[Start of section]

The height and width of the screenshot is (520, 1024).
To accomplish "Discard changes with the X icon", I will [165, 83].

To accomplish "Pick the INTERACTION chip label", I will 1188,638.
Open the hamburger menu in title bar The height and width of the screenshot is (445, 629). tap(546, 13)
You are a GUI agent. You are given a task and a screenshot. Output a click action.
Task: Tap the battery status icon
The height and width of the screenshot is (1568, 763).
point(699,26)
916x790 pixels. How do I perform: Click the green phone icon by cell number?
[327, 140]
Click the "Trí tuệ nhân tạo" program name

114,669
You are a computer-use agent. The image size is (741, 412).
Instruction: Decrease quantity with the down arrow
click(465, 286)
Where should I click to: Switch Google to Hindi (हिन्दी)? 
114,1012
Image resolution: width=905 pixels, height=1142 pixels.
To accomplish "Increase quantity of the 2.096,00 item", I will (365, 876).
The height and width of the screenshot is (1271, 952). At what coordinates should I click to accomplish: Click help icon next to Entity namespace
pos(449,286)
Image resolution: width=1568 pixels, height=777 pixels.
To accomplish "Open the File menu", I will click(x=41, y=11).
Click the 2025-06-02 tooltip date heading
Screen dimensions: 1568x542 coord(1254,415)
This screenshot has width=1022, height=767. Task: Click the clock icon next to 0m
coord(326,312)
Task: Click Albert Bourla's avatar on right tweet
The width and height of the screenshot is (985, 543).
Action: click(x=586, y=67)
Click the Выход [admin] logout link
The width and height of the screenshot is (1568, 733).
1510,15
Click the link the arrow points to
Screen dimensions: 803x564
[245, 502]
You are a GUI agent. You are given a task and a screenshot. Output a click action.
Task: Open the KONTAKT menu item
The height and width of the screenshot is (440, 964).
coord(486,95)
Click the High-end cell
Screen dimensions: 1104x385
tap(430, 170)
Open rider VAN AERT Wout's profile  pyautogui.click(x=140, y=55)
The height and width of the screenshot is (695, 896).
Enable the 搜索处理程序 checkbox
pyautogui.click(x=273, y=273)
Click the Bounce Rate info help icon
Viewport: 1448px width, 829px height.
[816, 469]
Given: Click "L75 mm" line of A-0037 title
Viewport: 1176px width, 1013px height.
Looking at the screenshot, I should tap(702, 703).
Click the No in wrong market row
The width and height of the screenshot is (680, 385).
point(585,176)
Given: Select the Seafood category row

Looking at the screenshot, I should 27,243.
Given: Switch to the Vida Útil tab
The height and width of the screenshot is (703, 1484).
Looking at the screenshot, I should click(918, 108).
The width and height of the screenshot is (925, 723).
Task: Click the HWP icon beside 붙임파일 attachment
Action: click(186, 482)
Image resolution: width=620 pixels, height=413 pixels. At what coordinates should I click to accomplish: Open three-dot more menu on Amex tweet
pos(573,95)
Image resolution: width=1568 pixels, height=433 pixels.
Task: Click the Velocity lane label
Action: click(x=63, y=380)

[End of section]

What is expected
Reproduce the complete data exactly as presented above.

Written answer
The height and width of the screenshot is (520, 1024).
To accomplish "Discard changes with the X icon", I will [165, 83].

To accomplish "Pick the INTERACTION chip label", I will 1188,638.
Open the hamburger menu in title bar The height and width of the screenshot is (445, 629). tap(546, 13)
You are a GUI agent. You are given a task and a screenshot. Output a click action.
Task: Tap the battery status icon
The height and width of the screenshot is (1568, 763).
point(699,26)
916x790 pixels. How do I perform: Click the green phone icon by cell number?
[327, 140]
Click the "Trí tuệ nhân tạo" program name

114,669
You are a computer-use agent. The image size is (741, 412).
Instruction: Decrease quantity with the down arrow
click(465, 286)
Where should I click to: Switch Google to Hindi (हिन्दी)? 
114,1012
Image resolution: width=905 pixels, height=1142 pixels.
To accomplish "Increase quantity of the 2.096,00 item", I will (365, 876).
The height and width of the screenshot is (1271, 952). At what coordinates should I click to accomplish: Click help icon next to Entity namespace
pos(449,286)
Image resolution: width=1568 pixels, height=777 pixels.
To accomplish "Open the File menu", I will click(x=41, y=11).
Click the 2025-06-02 tooltip date heading
Screen dimensions: 1568x542 coord(1254,415)
This screenshot has width=1022, height=767. Task: Click the clock icon next to 0m
coord(326,312)
Task: Click Albert Bourla's avatar on right tweet
The width and height of the screenshot is (985, 543).
Action: click(x=586, y=67)
Click the Выход [admin] logout link
The width and height of the screenshot is (1568, 733).
1510,15
Click the link the arrow points to
Screen dimensions: 803x564
[245, 502]
You are a GUI agent. You are given a task and a screenshot. Output a click action.
Task: Open the KONTAKT menu item
The height and width of the screenshot is (440, 964).
coord(486,95)
Click the High-end cell
Screen dimensions: 1104x385
tap(430, 170)
Open rider VAN AERT Wout's profile  pyautogui.click(x=140, y=55)
The height and width of the screenshot is (695, 896).
Enable the 搜索处理程序 checkbox
pyautogui.click(x=273, y=273)
Click the Bounce Rate info help icon
Viewport: 1448px width, 829px height.
[816, 469]
Given: Click "L75 mm" line of A-0037 title
Viewport: 1176px width, 1013px height.
Looking at the screenshot, I should tap(702, 703).
Click the No in wrong market row
The width and height of the screenshot is (680, 385).
point(585,176)
Given: Select the Seafood category row

Looking at the screenshot, I should 27,243.
Given: Switch to the Vida Útil tab
The height and width of the screenshot is (703, 1484).
Looking at the screenshot, I should click(918, 108).
The width and height of the screenshot is (925, 723).
Task: Click the HWP icon beside 붙임파일 attachment
Action: click(186, 482)
Image resolution: width=620 pixels, height=413 pixels. At what coordinates should I click to accomplish: Open three-dot more menu on Amex tweet
pos(573,95)
Image resolution: width=1568 pixels, height=433 pixels.
Task: Click the Velocity lane label
Action: click(x=63, y=380)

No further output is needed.